Ministros europeus aprovam fim do roaming e definições de neutralidade


O conselho de ministros dos países que compõem a União Europeia concordaram em encerrar tarifas de roaming na telefonia para chamadas feitas entre os países do bloco. O acordo foi firmado ontem, 01. Os termos preveem fim da cobrança de roaming, para usuários comuns, em 15 de junho de 2015. A decisão deve ser sacramentada pelo parlamento europeu.

O término da cobrança terá duas exceções. As operadoras poderão definir cláusulas de “uso justo” para prevenir uso abusivo. Uma vez que se constate uso abusivo por parte dos clientes, as operadoras poderá cobrar uma tarifa adicional para chamadas internacionais dentro do bloco. Esse valor não poderá, nunca, ultrapassar o custo do roaming no atacado. Essa exceção será mais claramente regulamentada pela Comissão Europeia, e as regras serão divulgadas até 15 de dezembro de 2016.

As operadoras também poderão pedir autorização, caso a caso, para manter a cobrança caso provem que os custos da interconexão não estão sendo pagos a partir da atuação local em um país. A autorização, nestes casos, caberá às autoridades locais, e se limitará ao mínimo necessário para evitar que as empresas tenham prejuízo em função do fim da cobrança do roaming ao consumidor final.

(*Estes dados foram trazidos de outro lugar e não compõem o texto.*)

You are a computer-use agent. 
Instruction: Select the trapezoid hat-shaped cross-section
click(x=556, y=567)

A partir de 30 de abril as tarifas de roaming já serão reduzidas para se equiparar o máximo cobrado no atacado. Para chamadas recebidas, porão custar, no máximo, o mesmo que a tarifa de terminação móvel praticada no bloco. Este valor será definido até o final deste ano.

Neutralidade
Nesta seara, os representantes dos países aprovara sem modificações a proposta da Comissão Europeia, de que todos os dados devem circular sem discriminação, restrições ou interferências, independente do emissário e do receptor, do tipo de conteúdo acessado ou distribuído, ou do tipo de aplicação ou serviço usado.

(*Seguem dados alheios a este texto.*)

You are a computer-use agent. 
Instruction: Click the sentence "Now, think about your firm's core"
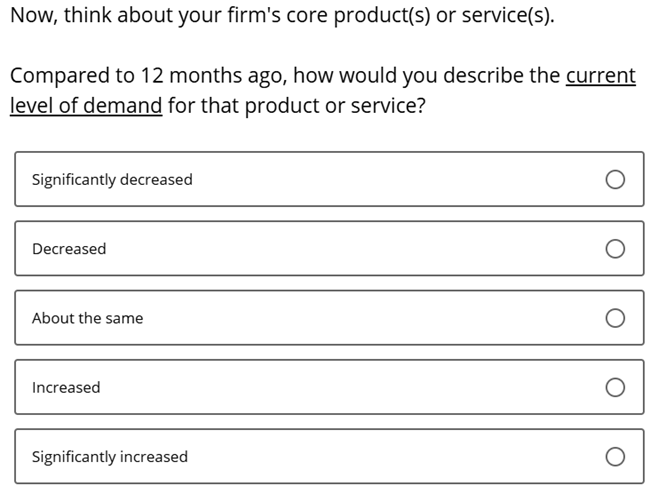click(x=169, y=15)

Como no Brasil, as exceções dizem respeito ao gerenciamento “razoável” da rede, desde que as regras aplicadas sejam comunicadas aos usuários e não sejam definidas por interesse comercial. O gerenciamento do tráfego fica proibido de monitorar conteúdos ou de armazenar dados por tempo “além do necessário”. O bloqueio e estrangulamento de dados (redução da velocidade) estão proibidos, com exceções que ainda dependem de regulamentação. Acordo de qualidade de serviço, porém, estão liberados.